Since the 1800s, the U.S. Supreme Court held individual states, not Congress, had the power to regulate insurance companies. The high court overturned that precedent, however, in a 1944 ruling, United States v. South-Eastern Underwriters, that said insurance sales constituted interstate trade and Congress could regulate insurance under the U.S. Constitution’s Commerce Clause.

But states cried foul. In response, Congress passed and President Harry S. Truman in 1945 signed the McCarran-Ferguson Act to grant a limited anti-trust provision so states could keep regulating insurance carriers. The law does not preclude cross-border sales. It means insurance companies must abide by different sets of rules and regulations and laws in 50 states.
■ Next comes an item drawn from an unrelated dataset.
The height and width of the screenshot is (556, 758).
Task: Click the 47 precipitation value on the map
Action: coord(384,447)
Congress obviously recognized that state regulation of health insurance would create monopoly power and restrain trade, even if states place bridles on insurers and impose ostensible consumer protections. The solution was to exempt health insurers from broad federal regulation and anti-trust prosecution by the Department of Justice.
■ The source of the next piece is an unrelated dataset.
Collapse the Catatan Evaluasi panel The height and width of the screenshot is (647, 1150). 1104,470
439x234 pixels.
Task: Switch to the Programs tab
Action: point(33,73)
Last week, the House of Representatives passed a bill that would repeal McCarran-Ferguson for health insurers. However, that would do little to encourage cross-border competition as long as the tangle of state mandates and other regulations remain in place. The regulatory landscape would have to change under this kind of federal legislation, but how that would happen is an open question. Could court challenges be brought against state regulators and coverage mandates as anti-competitive? Would anti-trust actions be brought against incumbent carriers?

Robert Laszewski has strong objections to any new law that would allow interstate sales of health insurance as long as state benefit mandates remain in place for “local legacy” carriers. In particular, he believes it would encourage “cherry picking” of the best risks by market entrants who would be free of the mandates. Many of the healthiest individuals would jump at the chance to purchase stripped down, catastrophic coverage. That would leave the legacy carriers under the burden of mandates and deteriorating risk pools. Would states do this to their incumbent insurers without prodding by the courts? Would they simply drop the mandates? I doubt it.

No matter the end-state, there is likely to be a contentious transition. Promoting interstate competition in the health insurance market is a laudable goal, but it is not as simple as some health-care reformers would have us believe. Real competition requires action by states to eliminate or liberalize regulations on benefit mandates, risk-rating and pre-existing conditions. Ultimately, the cost of coverage for high-risk individuals might have to be subsidized, whether means-tested or not, through a combination of support from the states, the federal government, and private charities. And of course, interstate competition really does requires repeal of the health insurance provisions of McCarran-Ferguson.

Governments at any level can act against the well-being of consumers, despite the acknowledged benefits of decentralized governance over central control. Benefit mandates, whether imposed at the federal or state levels, are inimical to consumer choice, competition, efficient pricing, and often to the very concept of insurance. Those aren’t the sort of purposes federalism was intended to serve.